- **EXERCISE DESCRIPTION**
Reproduce only the stretch of data from the line that contains "Open the PropertyManager" through the line that contains "Click the Autor", updating "column header" to "column heading" and changing nothing else.

- **MATERIAL FOR THIS EXERCISE**
+-------+

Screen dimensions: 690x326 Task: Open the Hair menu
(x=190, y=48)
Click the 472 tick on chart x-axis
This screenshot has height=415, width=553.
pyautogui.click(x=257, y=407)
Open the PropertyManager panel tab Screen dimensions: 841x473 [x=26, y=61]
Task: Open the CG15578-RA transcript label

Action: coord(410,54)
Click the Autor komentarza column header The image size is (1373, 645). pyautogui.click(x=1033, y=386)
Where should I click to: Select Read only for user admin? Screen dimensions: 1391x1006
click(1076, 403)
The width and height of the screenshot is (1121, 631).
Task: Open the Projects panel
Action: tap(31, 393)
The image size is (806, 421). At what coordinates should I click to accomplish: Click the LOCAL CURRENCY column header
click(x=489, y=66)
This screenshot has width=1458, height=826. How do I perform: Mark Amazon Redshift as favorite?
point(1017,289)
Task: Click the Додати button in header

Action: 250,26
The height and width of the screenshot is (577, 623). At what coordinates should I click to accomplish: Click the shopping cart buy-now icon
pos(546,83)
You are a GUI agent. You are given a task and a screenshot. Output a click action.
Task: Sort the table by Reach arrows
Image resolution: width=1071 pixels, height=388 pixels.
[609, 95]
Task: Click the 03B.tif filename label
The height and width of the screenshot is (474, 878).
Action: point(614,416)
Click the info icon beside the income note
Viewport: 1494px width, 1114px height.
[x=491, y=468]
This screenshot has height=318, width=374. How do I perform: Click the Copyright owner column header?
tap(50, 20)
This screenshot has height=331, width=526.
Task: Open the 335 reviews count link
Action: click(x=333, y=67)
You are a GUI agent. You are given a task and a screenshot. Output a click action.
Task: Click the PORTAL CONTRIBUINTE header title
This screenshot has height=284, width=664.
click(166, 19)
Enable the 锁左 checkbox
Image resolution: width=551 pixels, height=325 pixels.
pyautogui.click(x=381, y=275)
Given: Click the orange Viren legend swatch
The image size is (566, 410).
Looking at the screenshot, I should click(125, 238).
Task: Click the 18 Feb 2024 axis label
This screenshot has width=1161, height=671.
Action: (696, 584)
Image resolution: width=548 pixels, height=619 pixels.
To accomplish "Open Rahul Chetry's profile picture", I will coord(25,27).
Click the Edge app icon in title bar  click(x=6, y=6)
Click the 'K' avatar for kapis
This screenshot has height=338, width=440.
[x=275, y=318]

+-------+

- **THE REPLY**
Open the PropertyManager panel tab Screen dimensions: 841x473 [x=26, y=61]
Task: Open the CG15578-RA transcript label

Action: coord(410,54)
Click the Autor komentarza column heading The image size is (1373, 645). pyautogui.click(x=1033, y=386)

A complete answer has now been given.